Nous avons une collaboration étroite depuis quatre ans (des points réguliers toutes les semaines, des réunions physiques tous les trois mois, des présentations communes lors des Autodesk University à Las Vegas tous les ans, des webinars et co-présentations organisées en interne avec l’aide d’Autodesk). Durant ces années, notre collaboration n’a fait que gagner en efficacité et en confiance : c’est comme si Autodesk faisait partie de la maison et vice-versa. Cette collaboration a clairement donné un nouvel élan à ma carrière (développement en compétences informatiques, cloud et management de projet dev, développements de mon niveau d’anglais et prise de parole dans des évènements majeurs) et accéléré de manière significative la mise en production de nos développements en interne : aujourd’hui nous comptons plusieurs centaines d’utilisateurs au quotidien.

Pourquoi choisir de développer (par exemple) une application d’estimation des quantités et coûts alors qu’elles existent sur le marché ?

Nous avons choisi de développer notre propre application de métré car nous voulions un outil totalement intégré à Revit (nous ne voulions pas avoir à changer d’outil pour extraire des quantités et perdre ainsi en efficacité). Or Revit natif n’était pas satisfaisant en terme de précision et de visualisation de métré (longueurs des voiles, finitions des pièces, surfaces nettes/brutes…). Nos outils pallient ainsi aux carences de Revit en calculant les valeurs manquantes dans le logiciel, en générant les finitions de pièces 3D, ainsi qu’en exportant de manière packagée nos métrés. Pour plus de détails sur ces sujets, nous avons fait quelques classes à Autodesk University.

Quels sont vos grands objectifs pour vos équipes avec le développement de telles applications ?

L’objectif pour nos équipes est de pouvoir migrer 100% de nos BET sur Revit : même si Revit offre déjà une bonne base, augmenter leur productivité par le  biais de développements complémentaires permettrait d’accélérer l’adhésion de nos filiales au BIM. La maquette BIM pourrait ainsi circuler entre nos différents services afin de mutualiser le coût de la production d’une maquette sur un chantier.

Toujours sur la partie estimation, quelle stratégie adoptez-vous ? Modélisation de tous les éléments ou extrapolation des quantités en s’appuyant sur certaines informations ?

Cela va dépendre de la phase du projet. En phase appel d’offres, nous n’avons en général pas le temps de tout modéliser.

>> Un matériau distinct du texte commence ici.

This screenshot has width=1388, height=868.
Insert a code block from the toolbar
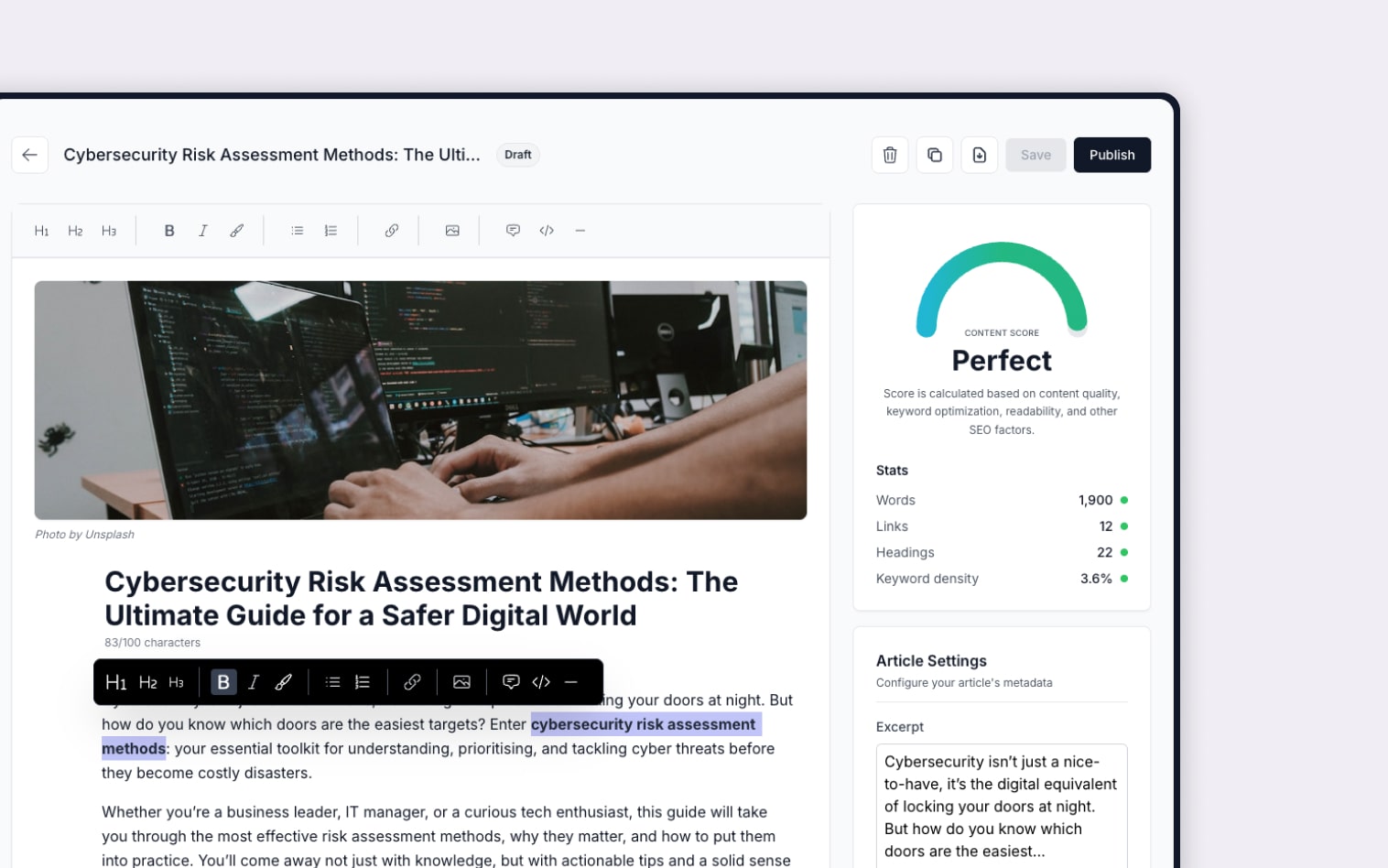[x=546, y=230]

Nous modélisons au moins le Gros-Œuvre et extrapolons ou sous-traitons le métré TCE. Par contre, en phase exécution, l’objectif est de modéliser et de phaser à la fois le Gros-Œuvre et les corps d’états secondaires.

Travaillez-vous essentiellement sur la partie gros-œuvre ou aussi sur les corps d’états secondaires ?

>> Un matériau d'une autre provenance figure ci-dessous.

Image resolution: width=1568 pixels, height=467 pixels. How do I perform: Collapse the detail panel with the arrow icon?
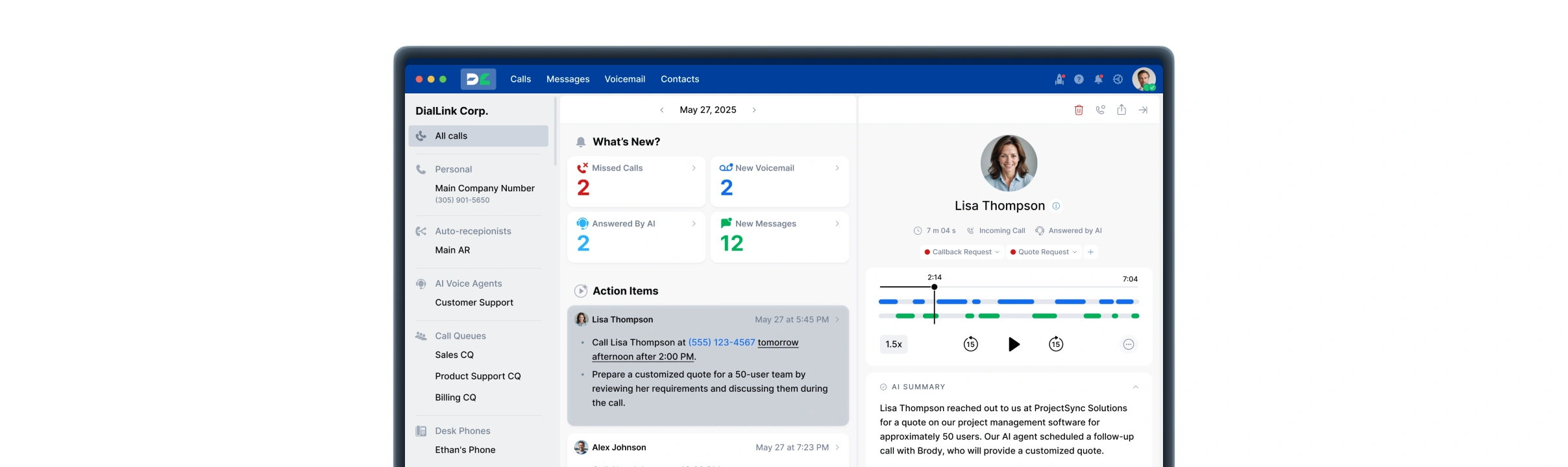1143,110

Comme évoqué précédemment, nous ciblons l’ensemble des corps d’états, car la finalité est de pouvoir maitriser le planning TCE en phase exécution

Comment vous assurez-vous que les maquettes des architectes, BE et les vôtres soient toujours synchronisées ?

Effectivement, la synchronisation des maquettes est un vaste sujet. Aujourd’hui, les modifications architectes, BE et les nôtres sont répercutées à la main car nous n’avons pas trouvé d’outil permettant d’automatiser cela (le copier-contrôler de Revit est une piste mais est trop limité et lourd à mettre en place). En revanche, nous avons développé dans Revit un outil permettant d’identifier rapidement tous les changements ayant eu lieu entre 2 versions d’une même maquette et répercuter ensuite ces changements manuellement. A terme, on envisagera une répercussion des changements un peu plus automatisée.

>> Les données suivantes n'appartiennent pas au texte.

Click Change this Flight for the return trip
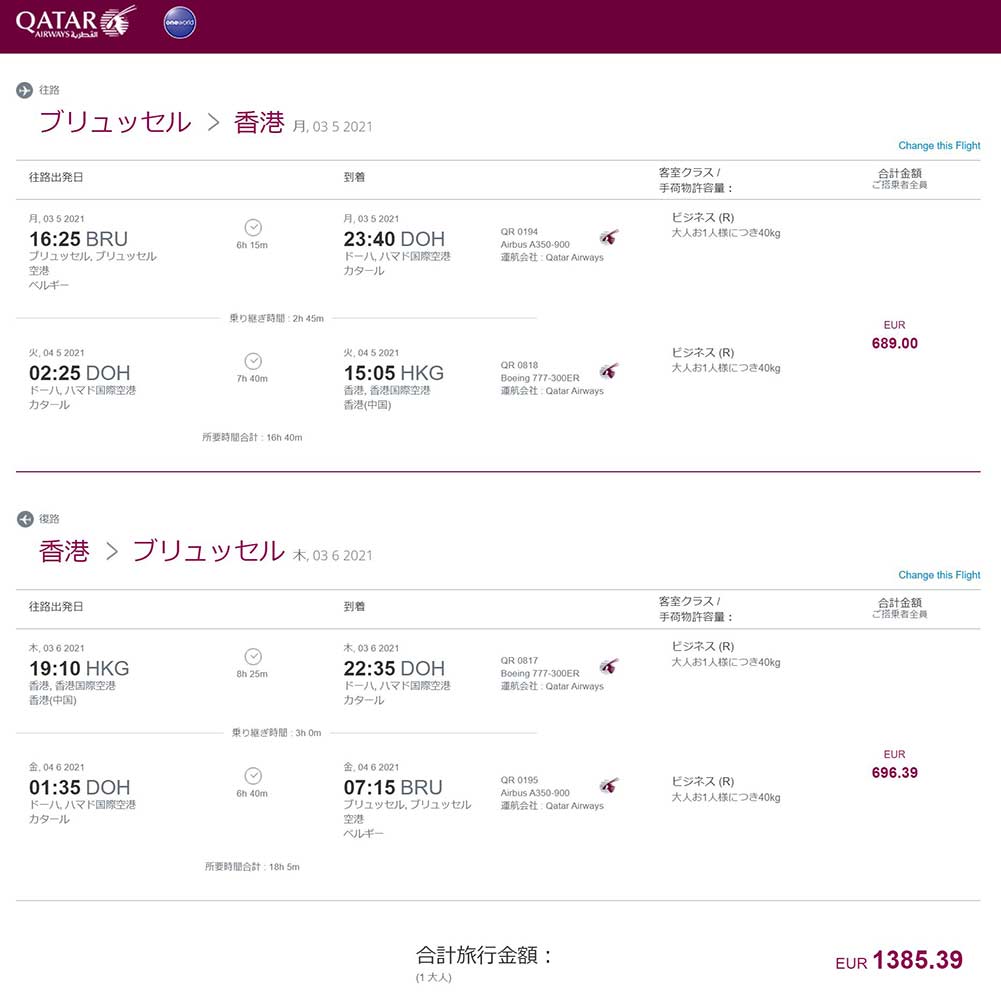This screenshot has height=998, width=1001. point(939,575)
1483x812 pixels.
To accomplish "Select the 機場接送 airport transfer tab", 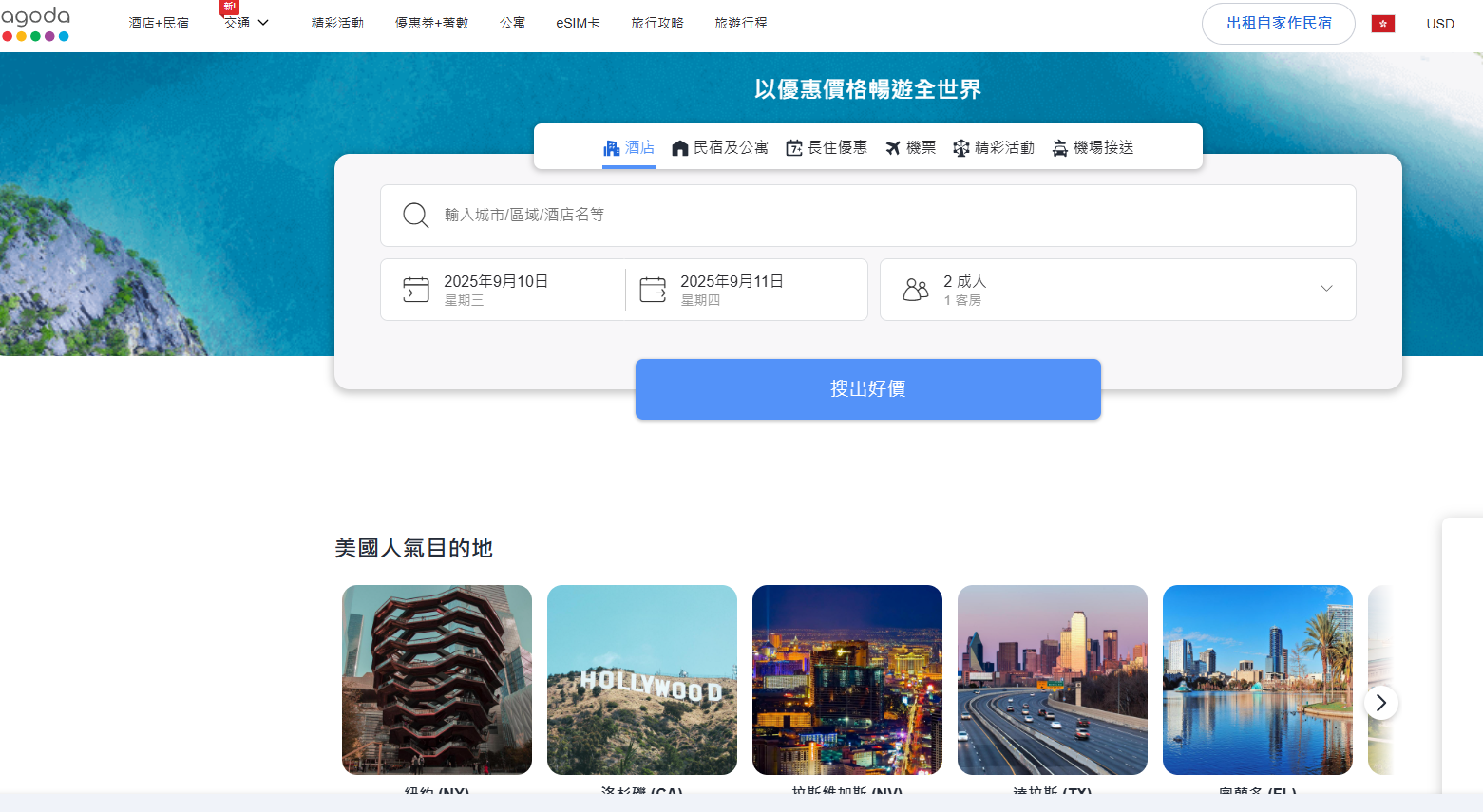I will [1093, 148].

S’assurer le succès, c’est aussi partager les bonnes pratiques. A l’instar de votre BlueBIM Tool Box, proposez-vous vos applications gratuitement à vos sous-traitants ?

Oui, cela nous est arrivé à maintes reprises de partager certains de nos outils avec des sous-traitants pour garantir la réussite de nos projets. Nous partageons notamment nos guides de modélisation, nos conventions BIM, nos gabarits, nos outils de synthèse de réservations, nos outils de BIM Management….

Vous commencez à développer sur notre plateforme du futur Autodesk Forge. Quelles sont vos orientations et cela va-t-il s’accélérer ?

Effectivement, nous commençons à prototyper des applications sur Forge. Cette plateforme est très prometteuse car elle va nous permettre de mettre à disposition  de nos équipes travaux nos modèles BIM sur le cloud, tout en personnalisant l’interface afin qu’elle corresponde exactement à leur besoin (outils rapides de repérages, défilement du phasage en fonction du planning, rapports de quantités de matériaux consommés en fonction du pointage…)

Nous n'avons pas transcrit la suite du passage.